Brice agreed and when the medic cleared Terryn from needing to go to the hospital, he wrapped her in his coat and tucked her into a booth. Once assured that she was taken care of, he faced the shop and the men and women that were assembled there.
“Officers,” he started, “she worked here forty plus hours a week and two of the attacks took place in the alley right out back.” He looked each man in the eye and finished with, “No one is leaving this building until we find the DNA needed to tie this
case with a big fucking red bow.”
Chapter Twenty
Two weeks later
“Man. You gotta be kidding me, dude.”
Brian’s baffled complaint was met with laughter. Brice, Terryn and surprisingly Kent were there to help Brian home from the hospital. Terryn had made him smile and blush when she’d waltzed into his hospital room with a bouquet of roses and announced that, as her hero, she and the detectives were going to see him home in style. In style turned out to be a limo ride to Cade’s restaurant for a five-course meal followed by the three of them pitching in to help clean his place.
“Aw, c’mon, Bri,” Terryn laughed and stepped into the center of the once again pristine living room. “You didn’t really believe we’d make you clean up a mess like that on your first day home, did you?”
Terryn smiled as Brian slowly circled the room with jaw agape. “See, I thought it would mean more if the three of us did the cleaning ourselves.” She ignored Kent’s cough-covered “bullshit” and said, “But Officer Moneybags here pointed out that a neat freak like you would appreciate a professional job more.”
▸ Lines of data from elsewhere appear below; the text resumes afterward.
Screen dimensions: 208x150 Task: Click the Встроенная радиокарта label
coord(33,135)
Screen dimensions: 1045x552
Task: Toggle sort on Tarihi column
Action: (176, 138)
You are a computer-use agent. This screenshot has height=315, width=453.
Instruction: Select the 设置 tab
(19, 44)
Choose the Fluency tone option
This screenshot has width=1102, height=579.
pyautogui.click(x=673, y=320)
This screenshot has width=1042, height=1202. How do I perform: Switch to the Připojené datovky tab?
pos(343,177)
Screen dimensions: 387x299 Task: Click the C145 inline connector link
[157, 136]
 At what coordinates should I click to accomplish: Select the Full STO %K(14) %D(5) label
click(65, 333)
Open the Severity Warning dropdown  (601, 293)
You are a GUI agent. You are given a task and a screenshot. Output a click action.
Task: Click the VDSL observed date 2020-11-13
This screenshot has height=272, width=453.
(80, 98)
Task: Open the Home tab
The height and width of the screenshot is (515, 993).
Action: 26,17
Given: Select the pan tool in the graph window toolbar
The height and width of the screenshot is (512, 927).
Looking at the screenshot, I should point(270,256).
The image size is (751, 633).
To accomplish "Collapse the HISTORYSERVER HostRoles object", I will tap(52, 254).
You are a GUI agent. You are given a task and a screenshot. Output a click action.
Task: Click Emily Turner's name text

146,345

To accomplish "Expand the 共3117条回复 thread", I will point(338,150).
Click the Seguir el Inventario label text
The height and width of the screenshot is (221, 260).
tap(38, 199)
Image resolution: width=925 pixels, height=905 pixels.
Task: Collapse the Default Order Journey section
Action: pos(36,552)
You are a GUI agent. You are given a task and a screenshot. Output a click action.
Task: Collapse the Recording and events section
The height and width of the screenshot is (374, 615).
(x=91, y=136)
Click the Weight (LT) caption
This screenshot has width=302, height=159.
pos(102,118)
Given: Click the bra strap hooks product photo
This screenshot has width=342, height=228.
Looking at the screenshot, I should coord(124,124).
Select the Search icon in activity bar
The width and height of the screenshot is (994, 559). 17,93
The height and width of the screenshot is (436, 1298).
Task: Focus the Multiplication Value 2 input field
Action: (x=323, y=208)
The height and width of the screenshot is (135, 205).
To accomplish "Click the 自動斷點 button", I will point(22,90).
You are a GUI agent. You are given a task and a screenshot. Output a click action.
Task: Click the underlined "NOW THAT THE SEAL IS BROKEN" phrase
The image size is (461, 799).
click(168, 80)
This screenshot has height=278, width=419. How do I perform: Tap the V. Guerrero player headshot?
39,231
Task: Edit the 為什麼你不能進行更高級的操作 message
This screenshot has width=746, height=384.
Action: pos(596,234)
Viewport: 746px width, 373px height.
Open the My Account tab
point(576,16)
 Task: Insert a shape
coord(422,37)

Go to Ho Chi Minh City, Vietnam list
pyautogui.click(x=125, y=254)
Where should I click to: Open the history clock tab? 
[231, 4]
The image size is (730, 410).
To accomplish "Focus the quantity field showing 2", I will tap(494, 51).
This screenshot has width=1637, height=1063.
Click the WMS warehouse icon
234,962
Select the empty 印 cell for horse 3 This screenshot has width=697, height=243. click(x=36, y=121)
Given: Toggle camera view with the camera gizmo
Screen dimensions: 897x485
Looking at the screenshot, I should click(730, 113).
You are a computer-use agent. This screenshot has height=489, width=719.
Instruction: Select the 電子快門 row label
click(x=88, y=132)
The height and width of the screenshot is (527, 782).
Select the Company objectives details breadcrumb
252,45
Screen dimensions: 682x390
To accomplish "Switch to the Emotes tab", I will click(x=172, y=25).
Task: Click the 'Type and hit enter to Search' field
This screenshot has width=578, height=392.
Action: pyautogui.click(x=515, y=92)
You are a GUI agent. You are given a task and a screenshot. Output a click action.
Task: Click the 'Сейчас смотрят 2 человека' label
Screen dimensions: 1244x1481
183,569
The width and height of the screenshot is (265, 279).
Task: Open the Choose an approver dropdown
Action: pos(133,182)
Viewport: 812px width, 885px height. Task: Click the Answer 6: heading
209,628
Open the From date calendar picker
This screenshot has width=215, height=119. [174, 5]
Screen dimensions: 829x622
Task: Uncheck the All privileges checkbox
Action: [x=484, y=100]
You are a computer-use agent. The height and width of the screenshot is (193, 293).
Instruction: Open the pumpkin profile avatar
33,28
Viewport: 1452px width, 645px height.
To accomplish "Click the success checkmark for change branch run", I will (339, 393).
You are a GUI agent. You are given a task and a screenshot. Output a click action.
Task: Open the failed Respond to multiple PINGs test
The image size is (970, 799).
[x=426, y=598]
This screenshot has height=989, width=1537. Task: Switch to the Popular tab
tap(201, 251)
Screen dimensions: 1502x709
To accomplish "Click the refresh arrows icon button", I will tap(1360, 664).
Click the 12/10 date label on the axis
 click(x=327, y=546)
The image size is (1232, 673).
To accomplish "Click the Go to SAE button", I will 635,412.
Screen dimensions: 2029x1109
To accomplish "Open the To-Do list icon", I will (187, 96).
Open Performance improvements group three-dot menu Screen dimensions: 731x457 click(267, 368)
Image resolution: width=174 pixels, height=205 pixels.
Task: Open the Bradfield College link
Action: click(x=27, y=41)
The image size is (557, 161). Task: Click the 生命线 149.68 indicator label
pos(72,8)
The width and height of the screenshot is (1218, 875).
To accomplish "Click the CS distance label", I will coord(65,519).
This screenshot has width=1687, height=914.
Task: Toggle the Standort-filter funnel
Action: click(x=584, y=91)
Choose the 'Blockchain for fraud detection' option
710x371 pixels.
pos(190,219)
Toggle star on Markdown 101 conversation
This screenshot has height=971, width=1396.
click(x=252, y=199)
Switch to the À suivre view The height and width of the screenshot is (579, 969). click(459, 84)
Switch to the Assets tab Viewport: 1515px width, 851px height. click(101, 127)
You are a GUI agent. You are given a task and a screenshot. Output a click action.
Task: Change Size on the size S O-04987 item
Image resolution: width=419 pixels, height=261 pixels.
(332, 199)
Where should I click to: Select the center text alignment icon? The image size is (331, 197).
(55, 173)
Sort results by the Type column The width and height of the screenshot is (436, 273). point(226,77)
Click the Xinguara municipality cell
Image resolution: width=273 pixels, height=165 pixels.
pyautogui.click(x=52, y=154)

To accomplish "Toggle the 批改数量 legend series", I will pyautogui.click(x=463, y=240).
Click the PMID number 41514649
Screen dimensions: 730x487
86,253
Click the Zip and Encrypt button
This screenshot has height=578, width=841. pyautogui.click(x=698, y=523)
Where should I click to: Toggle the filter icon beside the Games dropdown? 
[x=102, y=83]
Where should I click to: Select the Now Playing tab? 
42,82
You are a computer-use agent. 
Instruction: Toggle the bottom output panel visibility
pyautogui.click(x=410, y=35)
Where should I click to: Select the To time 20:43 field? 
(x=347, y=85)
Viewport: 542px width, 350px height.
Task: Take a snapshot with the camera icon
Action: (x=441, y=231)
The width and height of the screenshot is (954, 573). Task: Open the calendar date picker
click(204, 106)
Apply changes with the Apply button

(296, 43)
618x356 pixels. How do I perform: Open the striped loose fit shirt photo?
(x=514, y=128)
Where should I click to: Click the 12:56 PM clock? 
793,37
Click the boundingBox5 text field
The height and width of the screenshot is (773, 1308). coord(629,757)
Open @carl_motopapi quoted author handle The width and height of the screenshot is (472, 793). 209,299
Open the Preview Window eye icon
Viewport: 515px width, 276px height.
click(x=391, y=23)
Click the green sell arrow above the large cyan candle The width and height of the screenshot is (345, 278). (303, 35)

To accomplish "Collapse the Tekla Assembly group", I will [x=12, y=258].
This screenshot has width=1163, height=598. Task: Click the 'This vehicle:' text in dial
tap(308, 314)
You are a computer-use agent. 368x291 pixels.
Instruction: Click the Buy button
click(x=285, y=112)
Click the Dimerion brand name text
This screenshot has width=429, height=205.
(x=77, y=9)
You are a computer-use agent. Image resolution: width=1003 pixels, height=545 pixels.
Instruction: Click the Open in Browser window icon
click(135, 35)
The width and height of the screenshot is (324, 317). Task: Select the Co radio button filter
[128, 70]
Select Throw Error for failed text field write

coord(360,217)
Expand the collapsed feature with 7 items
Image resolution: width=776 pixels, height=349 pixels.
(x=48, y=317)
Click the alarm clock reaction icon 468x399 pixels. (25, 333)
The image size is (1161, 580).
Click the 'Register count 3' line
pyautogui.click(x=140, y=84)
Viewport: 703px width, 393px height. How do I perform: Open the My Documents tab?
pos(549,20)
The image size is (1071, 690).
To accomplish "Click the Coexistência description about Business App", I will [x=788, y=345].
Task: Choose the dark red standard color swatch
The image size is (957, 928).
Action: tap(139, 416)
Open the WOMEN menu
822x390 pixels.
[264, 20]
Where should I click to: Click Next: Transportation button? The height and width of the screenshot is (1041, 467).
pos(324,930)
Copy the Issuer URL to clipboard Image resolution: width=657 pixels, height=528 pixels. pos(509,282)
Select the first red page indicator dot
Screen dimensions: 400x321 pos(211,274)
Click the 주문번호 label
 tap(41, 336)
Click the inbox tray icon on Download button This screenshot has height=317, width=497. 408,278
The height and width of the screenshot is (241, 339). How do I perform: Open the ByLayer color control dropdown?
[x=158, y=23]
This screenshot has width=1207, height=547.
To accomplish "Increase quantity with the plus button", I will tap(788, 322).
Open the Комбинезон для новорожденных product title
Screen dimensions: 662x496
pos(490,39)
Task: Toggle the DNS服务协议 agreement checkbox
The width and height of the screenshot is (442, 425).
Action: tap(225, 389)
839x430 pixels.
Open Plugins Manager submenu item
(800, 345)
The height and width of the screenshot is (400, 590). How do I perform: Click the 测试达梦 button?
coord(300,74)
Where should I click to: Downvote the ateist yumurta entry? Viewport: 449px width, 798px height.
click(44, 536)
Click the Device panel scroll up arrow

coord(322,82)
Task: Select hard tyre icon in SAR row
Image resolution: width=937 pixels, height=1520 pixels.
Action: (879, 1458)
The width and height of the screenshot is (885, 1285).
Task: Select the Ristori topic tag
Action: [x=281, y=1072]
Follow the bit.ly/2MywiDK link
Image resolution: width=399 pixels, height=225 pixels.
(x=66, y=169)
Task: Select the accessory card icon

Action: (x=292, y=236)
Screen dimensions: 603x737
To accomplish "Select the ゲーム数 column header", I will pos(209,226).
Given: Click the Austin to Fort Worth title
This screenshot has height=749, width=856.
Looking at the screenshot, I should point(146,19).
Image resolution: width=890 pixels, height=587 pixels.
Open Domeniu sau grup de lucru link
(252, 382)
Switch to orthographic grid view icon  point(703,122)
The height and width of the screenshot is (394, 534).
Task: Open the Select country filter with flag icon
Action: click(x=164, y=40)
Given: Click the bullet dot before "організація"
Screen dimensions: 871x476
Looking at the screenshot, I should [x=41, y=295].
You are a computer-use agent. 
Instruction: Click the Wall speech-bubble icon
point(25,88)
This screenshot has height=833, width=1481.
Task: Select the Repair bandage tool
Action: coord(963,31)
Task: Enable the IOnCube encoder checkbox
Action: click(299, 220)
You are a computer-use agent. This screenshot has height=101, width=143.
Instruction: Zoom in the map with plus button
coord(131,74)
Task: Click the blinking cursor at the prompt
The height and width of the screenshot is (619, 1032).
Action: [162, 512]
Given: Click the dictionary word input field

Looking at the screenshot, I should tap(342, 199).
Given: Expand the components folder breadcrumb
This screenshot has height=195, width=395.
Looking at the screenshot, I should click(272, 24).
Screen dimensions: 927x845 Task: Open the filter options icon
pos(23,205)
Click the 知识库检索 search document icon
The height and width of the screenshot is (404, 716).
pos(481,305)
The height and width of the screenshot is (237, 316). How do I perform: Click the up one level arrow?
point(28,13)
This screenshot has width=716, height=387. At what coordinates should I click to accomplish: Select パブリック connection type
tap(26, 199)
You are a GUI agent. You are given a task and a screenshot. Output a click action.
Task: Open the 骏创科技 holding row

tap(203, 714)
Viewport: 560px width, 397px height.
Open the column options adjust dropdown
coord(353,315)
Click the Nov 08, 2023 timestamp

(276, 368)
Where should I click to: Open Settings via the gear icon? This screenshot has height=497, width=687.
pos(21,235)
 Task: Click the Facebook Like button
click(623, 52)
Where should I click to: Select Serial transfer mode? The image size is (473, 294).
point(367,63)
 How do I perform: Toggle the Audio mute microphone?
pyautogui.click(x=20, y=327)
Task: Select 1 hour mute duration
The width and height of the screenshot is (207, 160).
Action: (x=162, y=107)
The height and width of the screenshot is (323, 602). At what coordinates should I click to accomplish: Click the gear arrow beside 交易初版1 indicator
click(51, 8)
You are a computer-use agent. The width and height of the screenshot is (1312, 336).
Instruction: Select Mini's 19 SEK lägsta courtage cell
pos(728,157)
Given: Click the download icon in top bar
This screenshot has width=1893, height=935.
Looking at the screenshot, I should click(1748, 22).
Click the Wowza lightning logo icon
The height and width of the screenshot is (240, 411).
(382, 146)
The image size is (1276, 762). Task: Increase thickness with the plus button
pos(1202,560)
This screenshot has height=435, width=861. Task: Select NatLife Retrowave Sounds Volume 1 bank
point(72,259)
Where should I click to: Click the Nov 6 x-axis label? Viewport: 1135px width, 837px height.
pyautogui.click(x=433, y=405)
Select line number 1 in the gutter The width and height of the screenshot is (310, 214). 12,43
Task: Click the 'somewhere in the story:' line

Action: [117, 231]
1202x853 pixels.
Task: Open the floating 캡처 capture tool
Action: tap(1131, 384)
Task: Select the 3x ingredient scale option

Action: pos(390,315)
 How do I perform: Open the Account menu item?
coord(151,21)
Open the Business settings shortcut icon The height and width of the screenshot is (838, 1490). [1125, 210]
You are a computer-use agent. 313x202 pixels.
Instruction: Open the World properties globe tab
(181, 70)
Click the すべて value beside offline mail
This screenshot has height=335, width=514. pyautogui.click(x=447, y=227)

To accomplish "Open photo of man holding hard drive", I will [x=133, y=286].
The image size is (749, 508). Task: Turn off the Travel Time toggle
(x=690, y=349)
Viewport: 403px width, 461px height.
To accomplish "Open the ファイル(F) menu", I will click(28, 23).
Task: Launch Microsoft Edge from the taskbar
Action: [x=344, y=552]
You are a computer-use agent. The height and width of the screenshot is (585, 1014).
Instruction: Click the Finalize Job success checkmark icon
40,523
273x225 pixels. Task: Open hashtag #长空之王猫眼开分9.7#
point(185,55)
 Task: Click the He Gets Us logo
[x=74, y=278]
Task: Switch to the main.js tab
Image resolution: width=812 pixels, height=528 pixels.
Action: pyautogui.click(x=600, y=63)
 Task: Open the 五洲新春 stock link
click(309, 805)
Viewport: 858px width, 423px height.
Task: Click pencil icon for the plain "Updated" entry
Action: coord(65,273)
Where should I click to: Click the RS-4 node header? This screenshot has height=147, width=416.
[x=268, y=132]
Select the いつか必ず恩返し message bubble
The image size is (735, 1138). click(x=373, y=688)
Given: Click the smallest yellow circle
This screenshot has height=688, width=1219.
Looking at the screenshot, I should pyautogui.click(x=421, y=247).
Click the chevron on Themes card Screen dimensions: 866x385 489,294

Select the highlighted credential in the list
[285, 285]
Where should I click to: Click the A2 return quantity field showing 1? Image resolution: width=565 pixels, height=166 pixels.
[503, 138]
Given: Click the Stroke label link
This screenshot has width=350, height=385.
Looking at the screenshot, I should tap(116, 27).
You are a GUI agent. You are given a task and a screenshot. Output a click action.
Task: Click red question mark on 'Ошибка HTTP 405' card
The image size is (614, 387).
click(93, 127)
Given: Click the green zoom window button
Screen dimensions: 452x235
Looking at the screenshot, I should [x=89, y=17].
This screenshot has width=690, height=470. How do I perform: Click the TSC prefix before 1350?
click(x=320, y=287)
She wasn’t the least surprised or insulted when Brian nodded agreement and gave Brice a fist bump. “Good call.” Then he wandered to check out the rest of his place.
“So, I gotta ask,” Kent said as he picked up Brian’s black box of mementos. “I know you said Katie went with you to make the key so you could help her with the after-hours deep cleaning, but…did you really do it or was that just a line to get her to go out with you?” Kent’s expression made it clear which one it would have been had he been the one in that situation.